Records shown START

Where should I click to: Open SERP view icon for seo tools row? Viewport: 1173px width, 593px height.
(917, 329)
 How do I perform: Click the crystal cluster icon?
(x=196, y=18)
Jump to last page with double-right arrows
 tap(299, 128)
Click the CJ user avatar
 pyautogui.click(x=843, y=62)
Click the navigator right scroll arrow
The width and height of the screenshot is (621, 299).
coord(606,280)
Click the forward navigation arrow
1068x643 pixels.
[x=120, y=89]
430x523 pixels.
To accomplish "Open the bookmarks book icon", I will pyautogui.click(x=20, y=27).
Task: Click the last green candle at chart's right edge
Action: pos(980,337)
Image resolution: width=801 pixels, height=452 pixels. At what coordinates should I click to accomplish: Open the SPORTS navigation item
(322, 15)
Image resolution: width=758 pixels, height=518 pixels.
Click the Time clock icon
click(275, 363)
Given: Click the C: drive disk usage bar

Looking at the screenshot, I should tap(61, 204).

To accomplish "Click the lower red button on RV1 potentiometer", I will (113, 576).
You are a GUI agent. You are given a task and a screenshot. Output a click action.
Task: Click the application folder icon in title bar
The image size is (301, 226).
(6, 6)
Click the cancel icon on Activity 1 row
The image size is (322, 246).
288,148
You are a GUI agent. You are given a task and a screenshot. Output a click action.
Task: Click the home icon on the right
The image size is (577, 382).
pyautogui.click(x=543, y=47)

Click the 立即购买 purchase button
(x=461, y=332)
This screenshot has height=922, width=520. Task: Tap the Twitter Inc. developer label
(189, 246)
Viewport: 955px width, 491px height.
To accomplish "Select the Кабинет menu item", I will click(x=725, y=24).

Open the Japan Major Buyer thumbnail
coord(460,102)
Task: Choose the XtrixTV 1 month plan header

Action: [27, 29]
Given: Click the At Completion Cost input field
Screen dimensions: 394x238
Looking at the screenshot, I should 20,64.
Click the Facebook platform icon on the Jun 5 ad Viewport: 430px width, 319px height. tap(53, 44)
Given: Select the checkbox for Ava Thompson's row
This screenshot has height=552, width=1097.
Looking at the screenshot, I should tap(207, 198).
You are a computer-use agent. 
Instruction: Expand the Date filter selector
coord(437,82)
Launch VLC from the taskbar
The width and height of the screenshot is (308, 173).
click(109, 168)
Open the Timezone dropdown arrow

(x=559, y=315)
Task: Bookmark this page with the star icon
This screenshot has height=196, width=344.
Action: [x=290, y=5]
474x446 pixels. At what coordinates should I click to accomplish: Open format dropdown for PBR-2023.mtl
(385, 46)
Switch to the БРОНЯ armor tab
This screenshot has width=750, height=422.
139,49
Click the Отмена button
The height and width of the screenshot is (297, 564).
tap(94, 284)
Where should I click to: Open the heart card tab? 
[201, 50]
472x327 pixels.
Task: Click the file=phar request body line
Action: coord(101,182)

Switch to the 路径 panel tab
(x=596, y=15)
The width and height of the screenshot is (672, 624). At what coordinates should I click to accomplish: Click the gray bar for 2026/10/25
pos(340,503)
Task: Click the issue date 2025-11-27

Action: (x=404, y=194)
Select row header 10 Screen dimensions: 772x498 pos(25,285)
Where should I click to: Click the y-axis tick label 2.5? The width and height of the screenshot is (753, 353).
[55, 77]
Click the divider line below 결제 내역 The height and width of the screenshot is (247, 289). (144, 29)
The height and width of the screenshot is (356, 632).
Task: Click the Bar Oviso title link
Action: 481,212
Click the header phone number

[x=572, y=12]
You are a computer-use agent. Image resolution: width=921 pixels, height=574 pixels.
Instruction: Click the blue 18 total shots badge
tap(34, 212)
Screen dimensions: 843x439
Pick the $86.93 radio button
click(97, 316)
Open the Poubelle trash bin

Records shown END

What you need to do:
Go through the records and output them all, word for word.

Output for this task:
Where should I click to: Open SERP view icon for seo tools row? Viewport: 1173px width, 593px height.
(917, 329)
 How do I perform: Click the crystal cluster icon?
(x=196, y=18)
Jump to last page with double-right arrows
 tap(299, 128)
Click the CJ user avatar
 pyautogui.click(x=843, y=62)
Click the navigator right scroll arrow
The width and height of the screenshot is (621, 299).
coord(606,280)
Click the forward navigation arrow
1068x643 pixels.
[x=120, y=89]
430x523 pixels.
To accomplish "Open the bookmarks book icon", I will pyautogui.click(x=20, y=27).
Task: Click the last green candle at chart's right edge
Action: pos(980,337)
Image resolution: width=801 pixels, height=452 pixels. At what coordinates should I click to accomplish: Open the SPORTS navigation item
(322, 15)
Image resolution: width=758 pixels, height=518 pixels.
Click the Time clock icon
click(275, 363)
Given: Click the C: drive disk usage bar

Looking at the screenshot, I should tap(61, 204).

To accomplish "Click the lower red button on RV1 potentiometer", I will (113, 576).
You are a GUI agent. You are given a task and a screenshot. Output a click action.
Task: Click the application folder icon in title bar
The image size is (301, 226).
(6, 6)
Click the cancel icon on Activity 1 row
The image size is (322, 246).
288,148
You are a GUI agent. You are given a task and a screenshot. Output a click action.
Task: Click the home icon on the right
The image size is (577, 382).
pyautogui.click(x=543, y=47)

Click the 立即购买 purchase button
(x=461, y=332)
This screenshot has height=922, width=520. Task: Tap the Twitter Inc. developer label
(189, 246)
Viewport: 955px width, 491px height.
To accomplish "Select the Кабинет menu item", I will click(x=725, y=24).

Open the Japan Major Buyer thumbnail
coord(460,102)
Task: Choose the XtrixTV 1 month plan header

Action: [27, 29]
Given: Click the At Completion Cost input field
Screen dimensions: 394x238
Looking at the screenshot, I should 20,64.
Click the Facebook platform icon on the Jun 5 ad Viewport: 430px width, 319px height. tap(53, 44)
Given: Select the checkbox for Ava Thompson's row
This screenshot has height=552, width=1097.
Looking at the screenshot, I should tap(207, 198).
You are a computer-use agent. 
Instruction: Expand the Date filter selector
coord(437,82)
Launch VLC from the taskbar
The width and height of the screenshot is (308, 173).
click(109, 168)
Open the Timezone dropdown arrow

(x=559, y=315)
Task: Bookmark this page with the star icon
This screenshot has height=196, width=344.
Action: [x=290, y=5]
474x446 pixels. At what coordinates should I click to accomplish: Open format dropdown for PBR-2023.mtl
(385, 46)
Switch to the БРОНЯ armor tab
This screenshot has width=750, height=422.
139,49
Click the Отмена button
The height and width of the screenshot is (297, 564).
tap(94, 284)
Where should I click to: Open the heart card tab? 
[201, 50]
472x327 pixels.
Task: Click the file=phar request body line
Action: coord(101,182)

Switch to the 路径 panel tab
(x=596, y=15)
The width and height of the screenshot is (672, 624). At what coordinates should I click to accomplish: Click the gray bar for 2026/10/25
pos(340,503)
Task: Click the issue date 2025-11-27

Action: (x=404, y=194)
Select row header 10 Screen dimensions: 772x498 pos(25,285)
Where should I click to: Click the y-axis tick label 2.5? The width and height of the screenshot is (753, 353).
[55, 77]
Click the divider line below 결제 내역 The height and width of the screenshot is (247, 289). (144, 29)
The height and width of the screenshot is (356, 632).
Task: Click the Bar Oviso title link
Action: 481,212
Click the header phone number

[x=572, y=12]
You are a computer-use agent. Image resolution: width=921 pixels, height=574 pixels.
Instruction: Click the blue 18 total shots badge
tap(34, 212)
Screen dimensions: 843x439
Pick the $86.93 radio button
click(97, 316)
Open the Poubelle trash bin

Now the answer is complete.